Please give the number of Ministries, Departments and Agencies whose Auditor-General queries were sustained, according to the news passage below.

§ PASSAGE SHOWN
_ _ _ _
Daily Watch – Senate queries NNPCL on undeclared crude sales, Banks SDF plunge 95%
6th April 2023
Nigeria’s Senate has adopted a report of its committee on Public Accounts which specifically focused on Auditor–General reports of 2016, and indicted the Nigerian National Petroleum Company for ₦102 billion in crude oil irregularities. In the report, queries raised against 37 Ministries, Departments and Agencies (MDAs) by the office of the federation’s Auditor-General were sustained, while those against 43 others were vacated. Among the indicted MDAs, is the Nigerian National Petroleum Company Limited (NNPCL) over its failure to provide details of crude oil delivered to Warri and Kaduna Refineries worth about $376.6 million (₦102.6 billion) in the audited year. The Senate upheld the recommendation of its committee asking NNPC’s Group Managing Director Mele Kyari to provide specific details of crude delivered to the two refineries for audit.
_ _ _ _
§ RECORDED INFORMATION

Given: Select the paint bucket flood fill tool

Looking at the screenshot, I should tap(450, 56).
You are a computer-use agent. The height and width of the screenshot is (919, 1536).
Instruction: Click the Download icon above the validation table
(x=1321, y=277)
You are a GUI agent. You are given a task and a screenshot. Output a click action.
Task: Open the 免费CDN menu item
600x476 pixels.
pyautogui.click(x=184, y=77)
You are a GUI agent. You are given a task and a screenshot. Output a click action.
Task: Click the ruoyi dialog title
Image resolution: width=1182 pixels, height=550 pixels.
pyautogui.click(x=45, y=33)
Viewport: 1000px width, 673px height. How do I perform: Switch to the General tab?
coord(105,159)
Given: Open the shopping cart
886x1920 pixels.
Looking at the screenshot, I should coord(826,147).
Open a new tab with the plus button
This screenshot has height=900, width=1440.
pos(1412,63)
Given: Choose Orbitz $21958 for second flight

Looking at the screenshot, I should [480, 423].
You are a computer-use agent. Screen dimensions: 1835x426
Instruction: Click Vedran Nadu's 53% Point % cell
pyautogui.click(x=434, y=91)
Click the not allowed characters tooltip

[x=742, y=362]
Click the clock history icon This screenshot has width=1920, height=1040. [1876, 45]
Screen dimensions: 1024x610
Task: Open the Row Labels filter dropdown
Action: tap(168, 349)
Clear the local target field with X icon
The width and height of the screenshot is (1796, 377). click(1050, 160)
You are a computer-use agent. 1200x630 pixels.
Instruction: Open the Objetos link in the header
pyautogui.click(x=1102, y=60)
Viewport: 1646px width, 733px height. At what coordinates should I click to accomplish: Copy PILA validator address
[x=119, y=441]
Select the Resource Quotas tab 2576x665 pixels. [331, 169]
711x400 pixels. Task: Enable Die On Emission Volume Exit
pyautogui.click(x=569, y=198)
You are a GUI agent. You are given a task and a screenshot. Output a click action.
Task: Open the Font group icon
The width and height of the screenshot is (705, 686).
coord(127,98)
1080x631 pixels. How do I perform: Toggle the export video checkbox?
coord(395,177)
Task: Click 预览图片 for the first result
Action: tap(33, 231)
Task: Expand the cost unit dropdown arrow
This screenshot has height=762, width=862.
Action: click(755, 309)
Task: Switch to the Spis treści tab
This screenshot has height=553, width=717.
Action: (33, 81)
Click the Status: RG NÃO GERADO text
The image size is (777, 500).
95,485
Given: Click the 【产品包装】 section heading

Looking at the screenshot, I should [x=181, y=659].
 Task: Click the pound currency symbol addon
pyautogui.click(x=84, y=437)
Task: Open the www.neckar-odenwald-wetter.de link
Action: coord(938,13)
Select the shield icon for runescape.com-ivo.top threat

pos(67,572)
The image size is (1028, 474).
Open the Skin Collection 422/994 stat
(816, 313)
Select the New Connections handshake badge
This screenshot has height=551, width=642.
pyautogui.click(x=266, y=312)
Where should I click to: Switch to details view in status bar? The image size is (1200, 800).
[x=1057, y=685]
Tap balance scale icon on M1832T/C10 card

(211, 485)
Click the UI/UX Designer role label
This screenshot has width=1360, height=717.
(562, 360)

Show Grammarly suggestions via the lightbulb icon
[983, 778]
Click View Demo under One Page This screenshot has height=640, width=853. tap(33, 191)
_ _ _ _
§ PROBLEM SOLUTION
37